Le premier osa se mettre alors à la recherche de nouveaux complices. Un cabinet de lecture de Pontarlier lui envoyait régulièrement des livres qu’il y retournait après les avoir lus. Il écrivit sur les marges la nomenclature des objets qu’il désirait avoir. Comment ces lignes imprudentes parvinrent-elles à un nouveau traiteur et comment l’appel qu’elles renfermaient fut-il compris de lui ? Les documents sont muets sur ce point. Ce qu’ils affirment, c’est que, grâce à cet homme généreux, dès ce jour, les ressorts de montre ne manquèrent plus. Il en arrivait tous les matins avec le repas des captifs.

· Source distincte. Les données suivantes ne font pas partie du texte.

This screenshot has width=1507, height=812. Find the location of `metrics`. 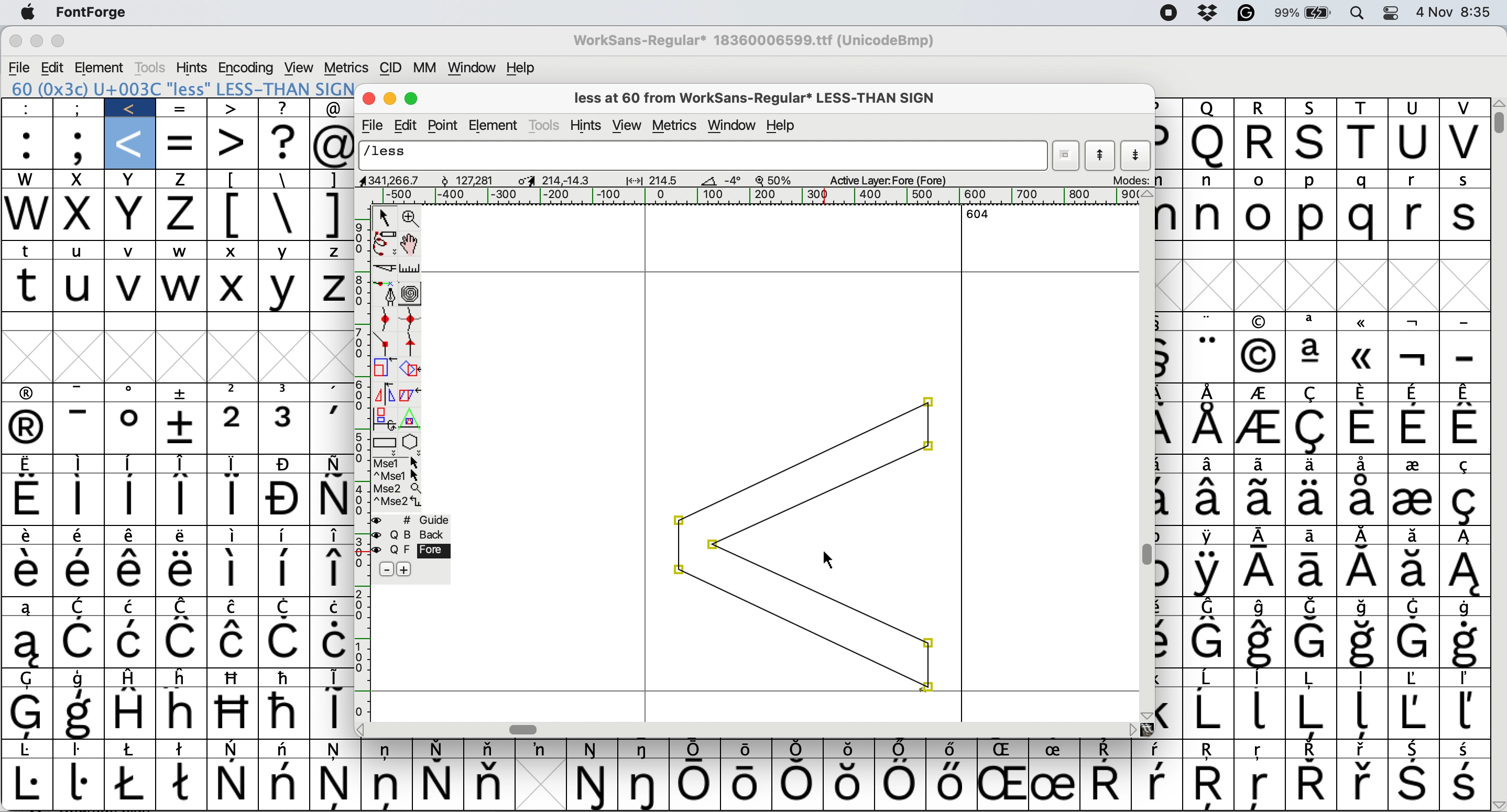

metrics is located at coordinates (346, 68).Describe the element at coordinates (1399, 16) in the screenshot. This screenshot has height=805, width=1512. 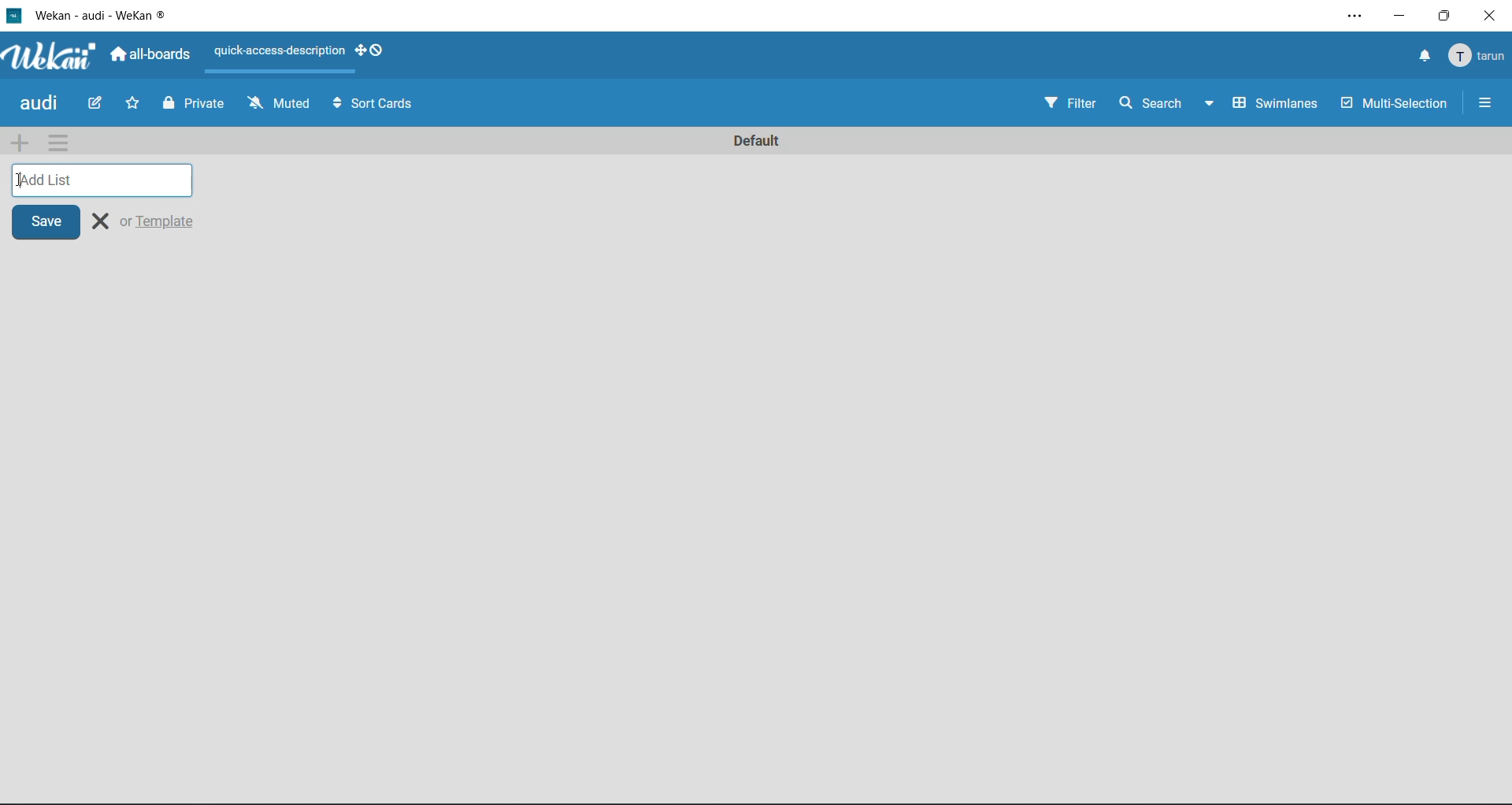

Arrivèrent de même des clous dont ils se servaient pour démolir les parties de mur qui leur faisaient obstacle, de la poudre à cheveux à l’aide de laquelle, après l’avoir convertie en mastic et teintée de rouille, ils dissimulaient durant le jour les entailles faites aux ferrures pendant la nuit. Ils déployaient tant d’habileté pour cacher ces entailles peu à peu plus profondes que le commandant du fort ne les soupçonna même pas et n’eut jamais l’idée de douter de la solidité des barreaux. S’il y eût seulement mis la main, tout eût été découvert. Un bonheur invraisemblable ne cessa de favoriser les prisonniers.